The Future of Big Data: Distilling Less Knowledge Per Bit

Without higher-value analyses, big data will overwhelm us

Advertisement

Until recently, the word data didn’t require a modifier. But we passed a watershed moment when we started referring to big data. Apparently, that wasn’t a sufficient description for some chunks of data, because people grasped for bolder terms, such as humongous data. Sadly, now, it appears that we have run out of appropriate adjectives. And yet data keeps getting bigger and bigger.

So instead of mentioning data, people have begun waving their hands and talking vaguely about the “cloud.” This seems to be the perfect metaphor—a mystical vapor hanging over Earth, occasionally raining information on the parched recipients below. It is both unknowable and all-knowing. It answers all questions, if only we know how to interpret those answers.

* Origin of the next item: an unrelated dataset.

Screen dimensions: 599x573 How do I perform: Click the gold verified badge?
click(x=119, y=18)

This evolution brings to mind two images. The first is from the current scientific hypothesis that all of the information in a black hole resides in the event horizon that surrounds it. This is like the idea of the cloud, while on Earth below, the practical reality of the cloud manifests in proliferating server farms. These farms bring the second image to mind: Douglas Adams’s city-size supercomputer, Deep Thought, from the classic novel (and radio play and TV show and movie) The Hitchhiker’s Guide to the Galaxy.

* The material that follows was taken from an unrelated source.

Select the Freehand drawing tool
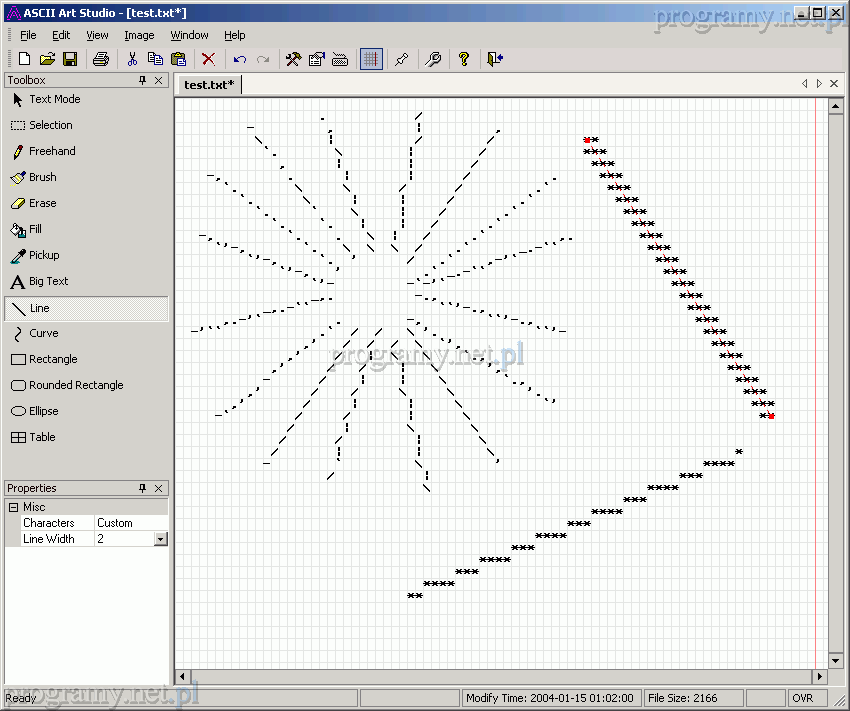 click(x=52, y=151)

With these imaginary end states in mind, I wonder: Where is all this headed? Will data increase indefinitely, or is there some point of diminishing returns? Is there such a thing as enough data—or possibly too much?

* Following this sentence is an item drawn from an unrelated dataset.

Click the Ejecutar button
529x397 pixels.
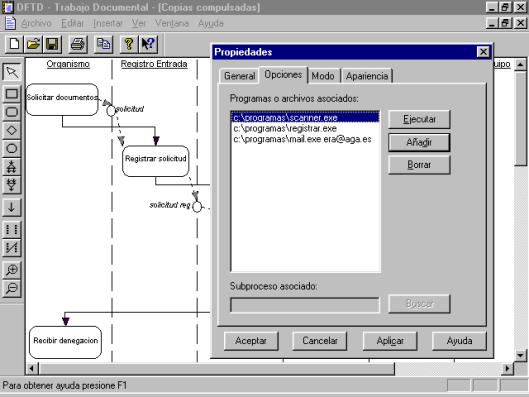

There is a popular saying that “data is the new oil.” While I think this is an imperfect metaphor, it is true that both oil and data require refining to be useful. I’m mindful of the information pyramid described in T.S. Eliot’s poem “The Rock”: “Where is the wisdom we have lost in knowledge? / Where is the knowledge we have lost in information?”

For the purposes of our discussion, let’s say that data is composed of 1s and 0s, information is the words and images encoded by data, and knowledge is what we glean or learn from that information. The critical refining is between information and knowledge. In the refining of oil, the ratio of the useful final product to the starting amount of crude is not a function of the amount of crude. Not so with information: The more crude information we have to deal with, the less knowledge we want to produce per bit. Otherwise, big data will simply overwhelm us as it continues to grow. What we want is the small knowledge that we obtain from the big information. As the data set gets bigger, the job gets harder. The catch, however, is that unless the big information is big enough, it may not contain the small signal that we are searching for.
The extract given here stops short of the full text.